● PAGE:
## start
Roxette – It Must Have Been Love
She Had To Lip Sync At Double Speed To Sing An Emotional Ballad Mickey Mouse Style
Released in May 1990 as the third single from the Pretty Woman soundtrack, Roxette’s “It Must Have Been Love” transformed a failed 1987 German Christmas single into the duo’s third US number one, spending two weeks atop the Billboard Hot 100 in June 1990 and earning second place on Billboard’s year-end chart behind Wilson Phillips’ “Hold On.” Originally titled “It Must Have Been Love (Christmas for the Broken Hearted),” the song peaked at number four in Sweden in December 1987 but EMI Germany refused to release it despite commissioning the “intelligent Christmas single” hoping for radio play. Three years later, when Touchstone Pictures approached Roxette about contributing to the Pretty Woman soundtrack, Per Gessle kept Marie Fredriksson’s original vocal intact, changing only one word from “Christmas” to “winter” while removing fake sleigh bells from the intro. Director Doug Freel’s music video required Fredriksson to lip-sync at double speed because he wanted slow-motion movement, leading her to call it “my first lesson in how to sing an emotional ballad Mickey Mouse style.” The film earned over $460 million worldwide, and the triple-platinum soundtrack sold nine million copies, turning a dusty two-year-old recording into one of the biggest songs of 1990.
The chart performance proved extraordinary across multiple territories. The song topped charts in Canada, Norway for twelve consecutive weeks, Switzerland for three non-consecutive weeks, Spain, and Poland. It peaked at number three in the UK where it spent fourteen weeks on the chart and was certified gold, becoming Roxette’s highest-charting British single. A September 1993 UK re-release coinciding with Pretty Woman‘s television premiere reached number ten. In Australia it became their second of three number ones, holding the top spot for two weeks in July 1990. The song spent nine months in Germany’s top seventy-five despite peaking at only number five. By 2005, Per Gessle received a BMI award for four million US radio plays, with updated awards following for five million plays in 2014 and six million in 2021. As of October 2025, the song has accumulated 907 million Spotify streams and the music video surpassed 891 million YouTube views, with Fredriksson’s comment about “lying around, gathering dust” proving spectacularly ironic.
## end
● TO BE DONE: Continue the text on Roxette's "It Must Have Been Love" from the point where it stops.

● SOURCE EXCERPT:
## start
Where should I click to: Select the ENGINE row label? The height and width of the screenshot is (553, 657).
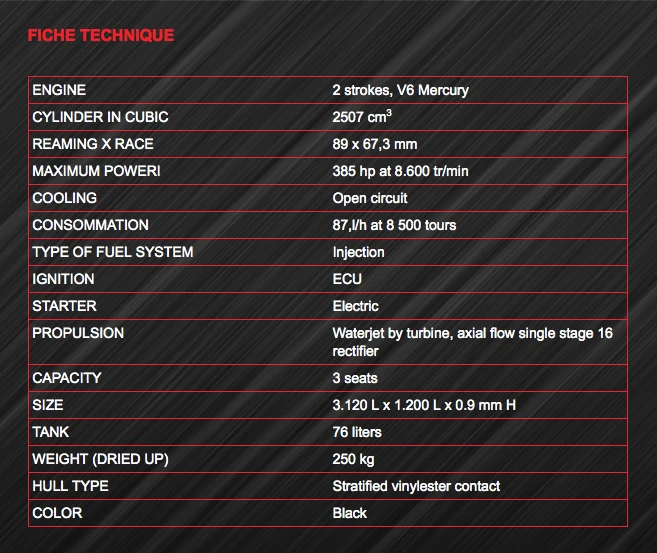pyautogui.click(x=59, y=90)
## end
● RESULT FOR THIS EXERCISE:
The 1987 Christmas version originated when EMI Germany struggled to get Roxette airplay despite the duo’s Swedish success. The label suggested writing a Christmas song, believing seasonal material would ease market entry. Gessle composed it in spring 1987, describing it as probably the first example of finding his style in English, though he later acknowledged grammatical oddities like “there’s air of silence” being questionable phrasing. He recorded a slightly clumsy demo before properly tracking it with Fredriksson and producer Clarence Öfwerman at the brand-new digital Audio Sweden Studio in Stockholm. The Christmas version featured subtle sleigh bells and the lyric “it’s a hard Christmas day” in the second pre-chorus. Sweden embraced it as a holiday hit, but Germany—the market that requested it—declined to release it. Gessle later reflected with characteristic humor: “Danke Schön. So I wrote It Must Have Been Love and made a slightly clumsy demo… Germany? Nah, they didn’t want it! No release there. Sorry guys, next time…”
Recording the Pretty Woman version required minimal adjustments beyond the single lyric change and instrumentation additions. Gessle and Öfwerman took the 1987 recording, had Fredriksson replace the Christmas reference, and added background vocal overlays plus enhanced instrumentation to thicken the sound. The soundtrack producers initially rejected it but changed their minds after re-editing the film. Director Garry Marshall personally called Gessle while Roxette was working on the Joyride album to express his love for the song, revealing he’d re-edited the movie specifically to feature it without dialogue, wanting the music to speak for itself. Someone later told Gessle he could have won an Oscar, but that remained impossible since the song wasn’t originally written for the film. The final track opened with different guitar intro compared to the Christmas version, added rockier polished production, and featured fuller orchestration designed to match the emotional sweep of Marshall’s romantic comedy.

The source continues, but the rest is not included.